08 Eylül 2014

Veri Merkezinde Adanmış Cihazlar (Dört Köşe #25, Eylül 2014)


Bilişim dünyası kaç farklı veri merkezi yapısı gördü, saymak mümkün değil. Mainframe’ler ile başlanmış, sonra bir client-server modası, ardından çok katmanlı mimari, çok katmanlı mimarinin konsolidasyonu, sanallaştırma ve şimdi de onun türevi olan bulut esintileri ile macera devam ediyor; bakalım gelecekte daha neler göreceğiz. Geleceğe geçmeden bu aralar veri merkezinde kullanılan bilişim kaynaklarında yeni bir yaklaşım var, biraz ondan bahsedelim.

İngilizcesi “appliance” olan sözcük Türkçeye “gereç, aygıt, aparat” gibi çevrilmekle beraber bilişimdeki kullanımını tam ifade etmiyor. Ben yıllardır “adanmış cihaz” ifadesini kullanırım; bu yazıda da öyle yapacağım.

Gerçekten de bu aralar en yoğun konuşulan bilişim cihazları arasında yer alıyor bu adanmış cihazlar. Nedir derseniz; işlemci, bellek, disk ve ağ kaynaklarını bir kutu içinde barındıran ve bu kutulardan yan yana dizerek neredeyse sınırsız bir ölçeklenme imkanı sağlayan cihazlardan bahsediyoruz. Hoş aslında anlattığımız bileşenler sunucu bilgisayar dediğimiz şeyin bileşenlerinden farklı da değil. Haliyle çok çekirdekli işlemciler, hatırı sayılır bir bellek, sunucu üzerinde SSD ve standart hard diskler ve yüksek bant genişliğine sahip bir iletişim biriminden oluşuyor bu veri merkezi adanmış cihazları. Ancak farkı yazılım ile yaratıyor. Tüm bu kaynakları gerek sunucu, gerek ağ gerekse de depolama sanallaştırma teknolojileri ile kolay yönetebilir bir yazılım katmanı ile desteklediğinizde veri merkezi yönetimine büyük kolaylık sağlayan bir yaklaşımdan söz ediyor oluyorsunuz.

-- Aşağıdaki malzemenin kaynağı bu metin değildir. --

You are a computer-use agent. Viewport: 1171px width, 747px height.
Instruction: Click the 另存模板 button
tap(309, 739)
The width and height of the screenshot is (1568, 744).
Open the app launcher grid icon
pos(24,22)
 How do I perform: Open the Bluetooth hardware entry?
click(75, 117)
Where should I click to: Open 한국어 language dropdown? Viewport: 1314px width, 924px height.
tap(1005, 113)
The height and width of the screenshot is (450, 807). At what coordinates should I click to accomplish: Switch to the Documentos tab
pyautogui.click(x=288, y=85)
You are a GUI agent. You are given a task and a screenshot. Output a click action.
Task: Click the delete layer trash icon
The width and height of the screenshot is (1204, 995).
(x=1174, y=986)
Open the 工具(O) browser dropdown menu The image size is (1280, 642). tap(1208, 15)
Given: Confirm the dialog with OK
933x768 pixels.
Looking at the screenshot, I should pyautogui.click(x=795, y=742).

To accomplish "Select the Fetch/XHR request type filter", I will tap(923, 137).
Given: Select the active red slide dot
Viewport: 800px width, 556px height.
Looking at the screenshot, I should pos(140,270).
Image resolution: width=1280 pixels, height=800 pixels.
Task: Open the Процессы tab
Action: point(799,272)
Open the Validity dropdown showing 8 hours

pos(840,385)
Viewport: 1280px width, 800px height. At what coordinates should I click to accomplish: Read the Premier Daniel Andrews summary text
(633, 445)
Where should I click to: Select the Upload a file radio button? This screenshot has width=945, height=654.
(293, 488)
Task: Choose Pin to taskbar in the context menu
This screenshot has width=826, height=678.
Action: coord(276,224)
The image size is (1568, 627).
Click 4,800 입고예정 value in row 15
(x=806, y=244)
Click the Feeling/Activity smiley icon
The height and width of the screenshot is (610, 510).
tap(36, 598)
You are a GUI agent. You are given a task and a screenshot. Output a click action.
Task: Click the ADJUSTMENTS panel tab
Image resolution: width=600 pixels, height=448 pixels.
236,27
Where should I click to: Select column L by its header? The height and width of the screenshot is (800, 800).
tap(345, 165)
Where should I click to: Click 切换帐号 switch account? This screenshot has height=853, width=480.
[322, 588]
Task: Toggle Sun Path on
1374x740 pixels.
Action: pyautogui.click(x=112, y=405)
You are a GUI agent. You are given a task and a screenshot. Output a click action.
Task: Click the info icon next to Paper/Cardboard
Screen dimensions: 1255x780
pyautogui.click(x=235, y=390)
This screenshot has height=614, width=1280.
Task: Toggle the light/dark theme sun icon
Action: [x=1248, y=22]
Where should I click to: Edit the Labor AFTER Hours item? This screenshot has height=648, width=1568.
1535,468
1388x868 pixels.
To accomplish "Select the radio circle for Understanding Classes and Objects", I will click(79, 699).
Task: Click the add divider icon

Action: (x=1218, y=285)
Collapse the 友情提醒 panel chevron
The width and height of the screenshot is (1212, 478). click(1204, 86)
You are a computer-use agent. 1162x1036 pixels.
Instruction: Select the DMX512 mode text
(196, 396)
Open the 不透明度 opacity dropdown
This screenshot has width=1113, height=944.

Biraz daha detaya girersek, sunucu sanallaştırma konusunu artık kanıksadık. O yüzden bahsettiğimiz adanmış cihazlar üzerinde dinamik olarak ölçeklenebilen sanal sunucuların varlığını çok normal karşılıyoruz. Ancak klasik sunucu sanallaştırma teknolojilerinde yüksek erişilebilirlik sağlamak adına, sanal sunucuların diskleri ve veri disklerini harici depolama sistemlerinde tutarsınız. Bu cihazlarda öyle değil. Her adanmış cihaz üzerinde hem SSD hem de hard diskleri ile geliyor. Akıllı bir veri yönetim katmanı ile tüm veriler mevcut adanmış cihazlar arasında birden fazla kopya tutulacak şekilde dağıtılıyor. Veri yönetim bileşeni ile sık kullanılan veriler SSD’lerde, daha az kullanılanlar ise hard disklerde tutuluyor. Söz konusu katmanlama teknolojisine ilave olarak, artık üreticisine göre tekilleştirme, sıkıştırma gibi ek teknolojileri de kattığınızda ortaya gerçekten dört dörtlük bir yapı çıktığını söyleyebilirsiniz. Elbette, her üreticinin kendince oluşturduğu farklı özellikler de var.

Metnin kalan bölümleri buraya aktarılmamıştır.